A juventude é uma fase em que nos colocamos à disposição de todos os tipos de idéias, conceitos e pensamentos que nos influenciarão e, muito provalmente, formarão nosso caráter.
Há cerca de dois anos, vagando por uma das únicas livrarias da cidade, me deparei com um livro chamado "Os Vagabundos Iluminados", de um autor que eu nunca havia ouvido falar. O nome dele estava impresso em letras maiores que a do próprio título. Era um tal de Jack Kerouac, americano, de origem franco-canadense, nascido em 1922, em Lowell, Massachusetts. O que realmente me atraiu foi quando folheei as páginas, li alguns trechos e percebi a intensidade da narrativa de Kerouac, algo quase impossível de se ler em voz alta, sufocante, despreocupado com pontos e vírgulas, interessado apenas em passar ao leitor todo o fluxo de idéias que havia na cabeça e nos diários do autor.
Até aquele momento, eu lia qualquer livro que todo mundo lia, que estivesse entre os mais vendidos ou na lista dos obrigatórios para os vestibulares. Leitura não era problema, no entanto, eu ainda não havia definido gostos particulares. Pois então, no dia em que terminei de ler "Os Vagabundos Iluminados", descobri muito mais do que um novo autor ou gênero da literatura.

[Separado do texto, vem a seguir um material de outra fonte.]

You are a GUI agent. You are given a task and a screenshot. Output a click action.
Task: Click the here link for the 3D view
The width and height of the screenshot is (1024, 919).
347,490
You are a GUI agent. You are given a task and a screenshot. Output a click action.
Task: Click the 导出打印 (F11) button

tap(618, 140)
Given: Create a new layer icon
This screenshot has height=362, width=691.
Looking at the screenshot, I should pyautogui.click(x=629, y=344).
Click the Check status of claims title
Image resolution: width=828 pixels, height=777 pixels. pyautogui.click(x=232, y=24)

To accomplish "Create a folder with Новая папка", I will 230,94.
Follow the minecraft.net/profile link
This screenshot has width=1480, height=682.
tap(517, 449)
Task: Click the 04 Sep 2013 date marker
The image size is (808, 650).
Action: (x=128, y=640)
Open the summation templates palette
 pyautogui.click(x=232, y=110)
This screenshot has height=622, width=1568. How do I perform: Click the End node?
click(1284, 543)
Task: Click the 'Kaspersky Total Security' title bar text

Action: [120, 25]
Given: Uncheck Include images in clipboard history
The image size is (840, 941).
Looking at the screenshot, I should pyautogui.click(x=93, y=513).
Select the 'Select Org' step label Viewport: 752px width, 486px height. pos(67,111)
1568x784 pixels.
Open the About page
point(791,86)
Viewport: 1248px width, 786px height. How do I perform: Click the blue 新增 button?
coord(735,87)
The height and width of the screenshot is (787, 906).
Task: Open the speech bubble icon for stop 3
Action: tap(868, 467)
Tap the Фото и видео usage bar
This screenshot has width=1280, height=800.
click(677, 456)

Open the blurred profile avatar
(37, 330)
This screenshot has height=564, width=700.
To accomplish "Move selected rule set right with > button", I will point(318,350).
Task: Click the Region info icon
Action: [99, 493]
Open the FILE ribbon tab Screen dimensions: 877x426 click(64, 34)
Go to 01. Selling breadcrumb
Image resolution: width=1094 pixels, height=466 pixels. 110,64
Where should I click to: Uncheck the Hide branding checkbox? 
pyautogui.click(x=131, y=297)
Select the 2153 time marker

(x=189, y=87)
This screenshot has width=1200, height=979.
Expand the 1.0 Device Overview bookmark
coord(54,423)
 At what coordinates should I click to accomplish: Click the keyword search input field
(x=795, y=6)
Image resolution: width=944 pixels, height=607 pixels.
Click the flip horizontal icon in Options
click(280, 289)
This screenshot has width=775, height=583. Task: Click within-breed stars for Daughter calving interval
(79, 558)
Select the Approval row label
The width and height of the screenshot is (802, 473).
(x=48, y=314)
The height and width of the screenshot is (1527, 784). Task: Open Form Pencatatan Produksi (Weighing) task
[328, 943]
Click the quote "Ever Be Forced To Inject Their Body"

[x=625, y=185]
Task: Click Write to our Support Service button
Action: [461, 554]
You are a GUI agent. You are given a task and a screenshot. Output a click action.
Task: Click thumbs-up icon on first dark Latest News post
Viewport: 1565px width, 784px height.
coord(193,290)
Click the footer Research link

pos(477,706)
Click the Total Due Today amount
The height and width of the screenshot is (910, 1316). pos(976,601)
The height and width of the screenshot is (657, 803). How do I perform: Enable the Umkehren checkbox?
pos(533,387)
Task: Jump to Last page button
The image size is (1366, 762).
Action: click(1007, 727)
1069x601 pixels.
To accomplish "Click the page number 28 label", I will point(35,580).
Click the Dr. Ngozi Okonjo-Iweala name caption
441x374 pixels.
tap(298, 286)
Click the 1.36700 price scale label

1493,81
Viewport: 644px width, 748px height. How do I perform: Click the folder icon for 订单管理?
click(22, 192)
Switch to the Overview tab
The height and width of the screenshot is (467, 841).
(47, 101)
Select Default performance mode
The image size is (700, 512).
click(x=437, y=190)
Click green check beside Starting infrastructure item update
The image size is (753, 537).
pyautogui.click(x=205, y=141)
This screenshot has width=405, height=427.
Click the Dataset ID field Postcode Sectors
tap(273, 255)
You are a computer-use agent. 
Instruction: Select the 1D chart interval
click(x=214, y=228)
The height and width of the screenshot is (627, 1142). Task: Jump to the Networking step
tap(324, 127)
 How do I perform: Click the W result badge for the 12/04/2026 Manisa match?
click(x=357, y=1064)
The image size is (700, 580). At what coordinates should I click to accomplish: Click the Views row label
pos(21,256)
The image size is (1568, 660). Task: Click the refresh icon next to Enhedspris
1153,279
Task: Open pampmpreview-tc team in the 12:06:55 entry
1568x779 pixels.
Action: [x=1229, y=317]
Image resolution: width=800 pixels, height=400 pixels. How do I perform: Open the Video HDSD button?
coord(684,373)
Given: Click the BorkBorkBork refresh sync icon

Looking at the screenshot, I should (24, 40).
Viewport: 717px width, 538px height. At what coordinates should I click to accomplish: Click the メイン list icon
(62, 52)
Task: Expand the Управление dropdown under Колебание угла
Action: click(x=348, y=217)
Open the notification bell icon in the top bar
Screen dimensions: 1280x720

Descobri a efervescência do jazz, que dá ritmo às palavras datilografadas por Kerouac, descobri o gosto pela escrita, pelos diários, descobri ser mais preconceituoso do que imaginava, descobri que acreditava nas histórias e nas idéias de homens simples, que buscavam conhecer a vida através de experiências pessoais e não de estudos científicos ou teorias ridículas.
Descobri, em um livro de Kerouac, chamado On The Road, que mais tarde tornou-se um clássico, o valor das amizades, e mais importante, o valor da cumplicidade e da empatia entre os seres humanos, algo que nos dias atuais, acredito, nos faz uma falta tremenda.
Kerouac fez parte de uma geração denominada beat, que na década de cinquenta iniciou um movimento de contracultura, que desestimava o capitalismo e o american way of life. Poetas e prosadores como Allen Ginsberg, William Burroughs, Gergory Corso, ou simplesmente personagens-heróis da literatura beat, como Neal Cassady e claro, Jack Kerouac, percorriam as infinitas milhas do continente americano com um diário no bolso, a humildade nos olhos e o amor à palavra escrita.
A minha geração não conhece literatura beat, não conhece Charlie Parker, não conhece Bob Dylan e nem sequer tem a coragem de pedir carona na estrada. Pois eu me sinto privilegiado por aquele momento epifânico na livraria. E então, quando eu miro os olhos no horizonte e em todas aquelas vastas planícies que se estendem atrás de morros e colinas, e lembro de todas aquelas pessoas incríveis que já conheci e ainda hei conhecer, eu também penso em Jack Kerouac. Eu agradeço a Jack Kerouac.
* Dia 21 de outubro faz 40 anos da morte de Jack Kerouac.